(Saved entries)
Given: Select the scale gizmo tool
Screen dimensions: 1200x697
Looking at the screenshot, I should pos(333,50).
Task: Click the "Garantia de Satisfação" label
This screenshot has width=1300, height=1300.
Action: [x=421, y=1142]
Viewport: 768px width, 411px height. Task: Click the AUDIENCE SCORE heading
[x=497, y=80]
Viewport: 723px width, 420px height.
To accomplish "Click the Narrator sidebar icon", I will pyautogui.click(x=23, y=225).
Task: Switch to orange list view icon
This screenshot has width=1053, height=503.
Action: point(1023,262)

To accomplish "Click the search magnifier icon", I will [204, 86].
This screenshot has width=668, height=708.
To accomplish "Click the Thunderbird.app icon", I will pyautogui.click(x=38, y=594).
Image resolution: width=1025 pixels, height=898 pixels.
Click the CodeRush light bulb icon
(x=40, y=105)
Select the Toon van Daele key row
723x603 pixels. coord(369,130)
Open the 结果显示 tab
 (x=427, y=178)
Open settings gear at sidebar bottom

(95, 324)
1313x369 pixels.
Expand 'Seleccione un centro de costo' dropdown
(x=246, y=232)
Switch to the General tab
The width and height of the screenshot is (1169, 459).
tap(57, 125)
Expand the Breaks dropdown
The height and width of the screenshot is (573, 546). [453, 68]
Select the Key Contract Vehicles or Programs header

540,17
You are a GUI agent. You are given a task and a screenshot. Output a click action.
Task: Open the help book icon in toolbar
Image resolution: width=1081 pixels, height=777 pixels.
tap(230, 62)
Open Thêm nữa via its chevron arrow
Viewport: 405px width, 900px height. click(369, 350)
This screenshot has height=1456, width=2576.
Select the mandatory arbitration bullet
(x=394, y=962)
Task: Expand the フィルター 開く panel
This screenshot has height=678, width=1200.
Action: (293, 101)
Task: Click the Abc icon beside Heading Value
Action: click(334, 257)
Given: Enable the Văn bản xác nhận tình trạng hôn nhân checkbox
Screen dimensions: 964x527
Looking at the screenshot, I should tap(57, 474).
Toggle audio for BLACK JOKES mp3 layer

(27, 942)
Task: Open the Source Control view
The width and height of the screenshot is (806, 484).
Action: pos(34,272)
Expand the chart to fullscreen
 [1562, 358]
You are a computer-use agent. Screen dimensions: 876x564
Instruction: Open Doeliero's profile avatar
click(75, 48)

ACTION ITEM: The answer must contain only the lines from the one with "Screen dimensions: 964x527" to the end of the entries above, each written out exactly.

TASK RESULT:
Screen dimensions: 964x527
Looking at the screenshot, I should tap(57, 474).
Toggle audio for BLACK JOKES mp3 layer

(27, 942)
Task: Open the Source Control view
The width and height of the screenshot is (806, 484).
Action: pos(34,272)
Expand the chart to fullscreen
 [1562, 358]
You are a computer-use agent. Screen dimensions: 876x564
Instruction: Open Doeliero's profile avatar
click(75, 48)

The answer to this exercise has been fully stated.